International Journal of Computer Applications |
Foundation of Computer Science (FCS), NY, USA |
Volume 147 - Number 14 |
Year of Publication: 2016 |
Authors: Md. Mahfuzur Rahaman |
10.5120/ijca2016911305 |
Md. Mahfuzur Rahaman . A Revised Unicode based Sorting Algorithm for Bengali Texts. International Journal of Computer Applications. 147, 14 ( Aug 2016), 35-40. DOI=10.5120/ijca2016911305
This paper describes a sorting algorithm for Bengali texts which is one of the most vital tasks for Bengali Natural Language Processing. As Unicode is much more preferable than ASCII encoding, we need to use this representation for Bengali Language. But due to some distinct properties of Bengali Language, they cannot be sorted directly using the order in Unicode character scheme.
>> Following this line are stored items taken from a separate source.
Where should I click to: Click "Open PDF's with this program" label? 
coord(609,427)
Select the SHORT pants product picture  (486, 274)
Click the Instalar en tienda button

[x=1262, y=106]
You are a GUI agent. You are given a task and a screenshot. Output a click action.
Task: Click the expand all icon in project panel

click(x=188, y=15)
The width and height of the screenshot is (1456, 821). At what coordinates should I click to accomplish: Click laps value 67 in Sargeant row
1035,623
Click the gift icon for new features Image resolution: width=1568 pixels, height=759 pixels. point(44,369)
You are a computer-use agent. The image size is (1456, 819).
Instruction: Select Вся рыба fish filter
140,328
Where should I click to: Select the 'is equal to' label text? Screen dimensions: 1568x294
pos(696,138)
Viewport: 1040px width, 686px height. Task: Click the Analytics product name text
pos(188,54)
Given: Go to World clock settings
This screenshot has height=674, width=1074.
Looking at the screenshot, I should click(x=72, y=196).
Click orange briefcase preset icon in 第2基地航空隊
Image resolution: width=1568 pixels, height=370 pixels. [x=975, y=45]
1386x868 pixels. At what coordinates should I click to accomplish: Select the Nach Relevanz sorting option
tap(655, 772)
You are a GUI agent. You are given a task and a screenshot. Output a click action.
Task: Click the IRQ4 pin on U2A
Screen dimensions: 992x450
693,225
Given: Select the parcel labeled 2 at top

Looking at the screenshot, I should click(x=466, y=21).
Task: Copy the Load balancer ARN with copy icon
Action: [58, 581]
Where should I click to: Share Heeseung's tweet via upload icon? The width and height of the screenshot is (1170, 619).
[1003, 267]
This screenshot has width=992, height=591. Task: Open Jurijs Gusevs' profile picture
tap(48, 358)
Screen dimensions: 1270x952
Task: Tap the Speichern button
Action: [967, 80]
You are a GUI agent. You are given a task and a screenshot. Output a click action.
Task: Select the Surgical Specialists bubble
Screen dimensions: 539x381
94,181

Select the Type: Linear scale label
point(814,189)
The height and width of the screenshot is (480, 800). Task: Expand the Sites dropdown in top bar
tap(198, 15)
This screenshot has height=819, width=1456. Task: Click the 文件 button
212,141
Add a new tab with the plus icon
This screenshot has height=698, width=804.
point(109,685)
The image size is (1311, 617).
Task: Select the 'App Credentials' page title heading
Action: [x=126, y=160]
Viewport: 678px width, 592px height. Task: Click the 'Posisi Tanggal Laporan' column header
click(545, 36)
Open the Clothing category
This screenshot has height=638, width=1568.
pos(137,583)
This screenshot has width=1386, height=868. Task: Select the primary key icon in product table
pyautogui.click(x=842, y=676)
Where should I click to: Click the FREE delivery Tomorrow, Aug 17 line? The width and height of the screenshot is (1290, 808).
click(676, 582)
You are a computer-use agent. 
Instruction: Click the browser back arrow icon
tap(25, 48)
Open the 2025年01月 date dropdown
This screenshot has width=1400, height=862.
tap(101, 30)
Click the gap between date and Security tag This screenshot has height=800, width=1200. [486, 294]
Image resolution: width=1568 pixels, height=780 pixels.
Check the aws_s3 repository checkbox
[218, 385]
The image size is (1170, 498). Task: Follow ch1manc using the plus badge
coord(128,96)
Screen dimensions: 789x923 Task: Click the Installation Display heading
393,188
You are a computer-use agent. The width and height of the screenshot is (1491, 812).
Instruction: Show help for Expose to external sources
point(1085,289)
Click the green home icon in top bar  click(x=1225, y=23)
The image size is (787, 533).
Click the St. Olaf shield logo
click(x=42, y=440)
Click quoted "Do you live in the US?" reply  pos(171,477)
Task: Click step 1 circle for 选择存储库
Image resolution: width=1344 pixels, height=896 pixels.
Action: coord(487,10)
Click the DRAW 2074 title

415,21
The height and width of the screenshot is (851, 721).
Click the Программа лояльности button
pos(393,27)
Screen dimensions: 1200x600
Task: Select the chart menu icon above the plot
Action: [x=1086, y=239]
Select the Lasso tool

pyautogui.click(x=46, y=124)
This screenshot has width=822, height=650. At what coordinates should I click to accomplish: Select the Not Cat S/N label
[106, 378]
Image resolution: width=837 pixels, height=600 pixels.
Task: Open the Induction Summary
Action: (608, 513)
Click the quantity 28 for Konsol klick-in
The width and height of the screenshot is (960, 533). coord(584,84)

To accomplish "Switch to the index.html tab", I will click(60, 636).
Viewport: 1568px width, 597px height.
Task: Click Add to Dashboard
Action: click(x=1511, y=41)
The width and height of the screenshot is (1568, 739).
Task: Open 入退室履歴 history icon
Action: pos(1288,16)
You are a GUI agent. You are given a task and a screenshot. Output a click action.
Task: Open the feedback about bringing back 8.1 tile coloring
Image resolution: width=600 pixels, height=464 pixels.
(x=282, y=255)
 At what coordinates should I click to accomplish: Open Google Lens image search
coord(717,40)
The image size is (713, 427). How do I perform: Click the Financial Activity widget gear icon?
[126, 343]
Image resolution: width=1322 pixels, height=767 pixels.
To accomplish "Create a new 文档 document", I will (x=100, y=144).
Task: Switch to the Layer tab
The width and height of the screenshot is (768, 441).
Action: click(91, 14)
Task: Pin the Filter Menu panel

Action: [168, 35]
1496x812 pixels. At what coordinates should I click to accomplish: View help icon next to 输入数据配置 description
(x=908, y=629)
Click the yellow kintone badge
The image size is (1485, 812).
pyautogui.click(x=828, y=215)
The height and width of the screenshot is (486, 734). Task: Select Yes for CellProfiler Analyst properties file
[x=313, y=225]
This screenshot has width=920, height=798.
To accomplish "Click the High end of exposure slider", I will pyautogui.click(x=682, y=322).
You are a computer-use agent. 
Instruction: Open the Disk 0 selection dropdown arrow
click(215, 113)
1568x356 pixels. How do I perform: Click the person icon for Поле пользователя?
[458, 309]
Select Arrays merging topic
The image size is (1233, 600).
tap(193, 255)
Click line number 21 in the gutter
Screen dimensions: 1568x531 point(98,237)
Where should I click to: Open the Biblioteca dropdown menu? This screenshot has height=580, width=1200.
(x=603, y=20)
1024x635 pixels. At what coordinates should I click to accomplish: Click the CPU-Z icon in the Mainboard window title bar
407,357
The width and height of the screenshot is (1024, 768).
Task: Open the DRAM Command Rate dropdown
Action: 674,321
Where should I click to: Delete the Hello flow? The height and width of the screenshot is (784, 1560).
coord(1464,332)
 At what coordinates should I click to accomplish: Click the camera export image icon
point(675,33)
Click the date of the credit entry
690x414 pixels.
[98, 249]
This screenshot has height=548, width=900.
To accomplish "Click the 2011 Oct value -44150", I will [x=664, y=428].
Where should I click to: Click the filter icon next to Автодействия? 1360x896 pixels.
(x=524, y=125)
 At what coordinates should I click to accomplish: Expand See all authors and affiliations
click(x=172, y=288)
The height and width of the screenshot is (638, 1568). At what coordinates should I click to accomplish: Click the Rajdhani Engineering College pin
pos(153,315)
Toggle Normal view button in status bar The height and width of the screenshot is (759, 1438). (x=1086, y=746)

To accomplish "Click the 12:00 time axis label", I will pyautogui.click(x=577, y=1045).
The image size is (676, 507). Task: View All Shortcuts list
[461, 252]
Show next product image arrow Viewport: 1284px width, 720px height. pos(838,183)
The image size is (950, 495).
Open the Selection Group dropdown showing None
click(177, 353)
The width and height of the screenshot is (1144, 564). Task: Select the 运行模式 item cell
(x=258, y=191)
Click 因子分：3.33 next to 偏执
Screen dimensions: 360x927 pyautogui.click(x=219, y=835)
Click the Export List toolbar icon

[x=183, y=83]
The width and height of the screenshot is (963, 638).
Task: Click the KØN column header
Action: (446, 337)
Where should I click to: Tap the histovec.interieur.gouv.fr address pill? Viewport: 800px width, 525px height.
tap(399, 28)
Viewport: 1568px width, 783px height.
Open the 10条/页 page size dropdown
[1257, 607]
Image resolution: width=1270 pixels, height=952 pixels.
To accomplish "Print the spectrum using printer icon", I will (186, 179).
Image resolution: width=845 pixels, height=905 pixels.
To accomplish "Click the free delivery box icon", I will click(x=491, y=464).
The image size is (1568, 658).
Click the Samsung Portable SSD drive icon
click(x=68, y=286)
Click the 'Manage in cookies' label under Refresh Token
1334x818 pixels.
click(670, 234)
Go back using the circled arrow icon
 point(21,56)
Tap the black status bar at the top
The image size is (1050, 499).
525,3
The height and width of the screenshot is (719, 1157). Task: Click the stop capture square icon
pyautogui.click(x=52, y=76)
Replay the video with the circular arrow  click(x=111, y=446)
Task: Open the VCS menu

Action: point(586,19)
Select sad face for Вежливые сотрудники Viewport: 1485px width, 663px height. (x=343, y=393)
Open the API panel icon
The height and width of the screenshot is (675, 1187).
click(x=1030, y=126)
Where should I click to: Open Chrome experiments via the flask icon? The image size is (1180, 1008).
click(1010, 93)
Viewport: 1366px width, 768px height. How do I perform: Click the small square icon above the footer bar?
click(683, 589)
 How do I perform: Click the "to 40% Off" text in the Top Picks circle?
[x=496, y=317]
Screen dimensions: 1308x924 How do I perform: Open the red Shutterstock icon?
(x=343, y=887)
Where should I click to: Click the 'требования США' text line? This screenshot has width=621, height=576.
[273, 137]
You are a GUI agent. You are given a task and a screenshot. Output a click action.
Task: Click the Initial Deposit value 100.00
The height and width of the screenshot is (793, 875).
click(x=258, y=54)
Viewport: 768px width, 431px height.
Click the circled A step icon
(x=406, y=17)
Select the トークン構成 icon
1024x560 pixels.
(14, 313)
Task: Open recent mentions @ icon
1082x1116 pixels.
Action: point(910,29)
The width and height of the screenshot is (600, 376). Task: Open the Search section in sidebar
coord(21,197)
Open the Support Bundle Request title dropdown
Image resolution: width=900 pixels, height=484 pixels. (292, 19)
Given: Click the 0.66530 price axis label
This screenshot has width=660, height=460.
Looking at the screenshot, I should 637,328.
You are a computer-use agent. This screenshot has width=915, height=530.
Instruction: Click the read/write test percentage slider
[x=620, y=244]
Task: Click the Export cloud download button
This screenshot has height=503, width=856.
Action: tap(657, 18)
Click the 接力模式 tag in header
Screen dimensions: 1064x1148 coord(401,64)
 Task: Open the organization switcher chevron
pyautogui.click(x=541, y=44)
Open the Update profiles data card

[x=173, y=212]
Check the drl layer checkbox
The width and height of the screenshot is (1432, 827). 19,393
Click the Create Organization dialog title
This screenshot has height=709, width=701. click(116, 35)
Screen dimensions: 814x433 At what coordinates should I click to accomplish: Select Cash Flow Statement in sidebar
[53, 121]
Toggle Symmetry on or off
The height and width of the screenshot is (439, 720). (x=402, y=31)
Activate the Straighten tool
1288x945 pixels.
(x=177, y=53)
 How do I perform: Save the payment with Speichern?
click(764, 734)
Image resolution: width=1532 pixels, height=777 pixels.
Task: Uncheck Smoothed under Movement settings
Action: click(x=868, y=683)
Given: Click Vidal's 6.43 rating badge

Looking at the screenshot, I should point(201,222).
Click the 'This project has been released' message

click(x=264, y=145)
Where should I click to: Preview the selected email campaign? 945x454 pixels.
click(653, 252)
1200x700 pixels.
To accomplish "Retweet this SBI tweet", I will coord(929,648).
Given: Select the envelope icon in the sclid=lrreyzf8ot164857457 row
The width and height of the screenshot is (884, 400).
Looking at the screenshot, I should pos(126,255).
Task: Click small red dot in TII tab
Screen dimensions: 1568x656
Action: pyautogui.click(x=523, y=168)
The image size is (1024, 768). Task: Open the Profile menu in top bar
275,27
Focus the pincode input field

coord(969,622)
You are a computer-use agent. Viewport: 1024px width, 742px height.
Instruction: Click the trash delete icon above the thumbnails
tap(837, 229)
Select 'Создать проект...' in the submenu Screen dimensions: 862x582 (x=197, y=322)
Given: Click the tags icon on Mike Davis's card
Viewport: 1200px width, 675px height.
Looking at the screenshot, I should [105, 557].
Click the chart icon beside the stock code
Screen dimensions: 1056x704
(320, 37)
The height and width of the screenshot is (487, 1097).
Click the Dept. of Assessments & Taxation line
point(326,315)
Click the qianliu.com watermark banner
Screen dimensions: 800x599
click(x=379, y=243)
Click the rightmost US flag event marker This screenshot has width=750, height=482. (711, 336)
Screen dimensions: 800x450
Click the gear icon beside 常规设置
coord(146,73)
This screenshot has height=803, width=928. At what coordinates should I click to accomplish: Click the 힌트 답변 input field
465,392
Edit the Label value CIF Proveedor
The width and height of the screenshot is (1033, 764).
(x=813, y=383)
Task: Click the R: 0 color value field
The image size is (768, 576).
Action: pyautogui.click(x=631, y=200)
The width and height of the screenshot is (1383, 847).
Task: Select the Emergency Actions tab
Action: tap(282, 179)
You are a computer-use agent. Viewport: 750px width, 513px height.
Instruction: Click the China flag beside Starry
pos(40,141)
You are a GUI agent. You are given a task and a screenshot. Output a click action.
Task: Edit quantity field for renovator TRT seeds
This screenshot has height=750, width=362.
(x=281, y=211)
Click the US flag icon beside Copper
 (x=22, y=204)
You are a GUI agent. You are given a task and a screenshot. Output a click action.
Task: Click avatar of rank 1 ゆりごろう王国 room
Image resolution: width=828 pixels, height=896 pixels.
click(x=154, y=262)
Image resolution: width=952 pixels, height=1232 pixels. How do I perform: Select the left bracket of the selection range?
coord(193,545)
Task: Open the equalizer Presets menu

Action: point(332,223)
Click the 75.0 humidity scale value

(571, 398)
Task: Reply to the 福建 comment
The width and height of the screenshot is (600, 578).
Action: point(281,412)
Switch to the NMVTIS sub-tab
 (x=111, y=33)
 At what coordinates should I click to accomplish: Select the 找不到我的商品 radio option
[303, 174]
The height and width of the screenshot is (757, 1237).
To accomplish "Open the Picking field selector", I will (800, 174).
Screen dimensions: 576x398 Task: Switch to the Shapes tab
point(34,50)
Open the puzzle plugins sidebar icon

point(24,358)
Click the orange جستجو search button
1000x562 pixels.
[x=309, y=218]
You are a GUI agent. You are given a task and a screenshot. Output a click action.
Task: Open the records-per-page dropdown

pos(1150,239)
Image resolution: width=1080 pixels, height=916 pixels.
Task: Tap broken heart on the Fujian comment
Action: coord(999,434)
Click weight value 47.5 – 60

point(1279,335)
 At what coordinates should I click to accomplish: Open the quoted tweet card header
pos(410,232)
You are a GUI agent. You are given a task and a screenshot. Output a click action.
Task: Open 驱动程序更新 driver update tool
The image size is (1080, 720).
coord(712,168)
A few works have been done on this topics – some of them are for ASCII encoding whether some are for Unicode. But still they have some drawbacks and still there is no standard to sort Bengali texts. In this paper, we have discussed about the previous approaches and proposing a revised and easier procedure to sort Unicode Bengali texts. We used a mapping to simplify the sorting process. The efficiency depends on the efficiency of the sorting algorithm. This method is able to sort any Unicode Bengali texts. It will also work for Unicode text of any language if we just change the mapping part. So the process is both keyboard and language independent.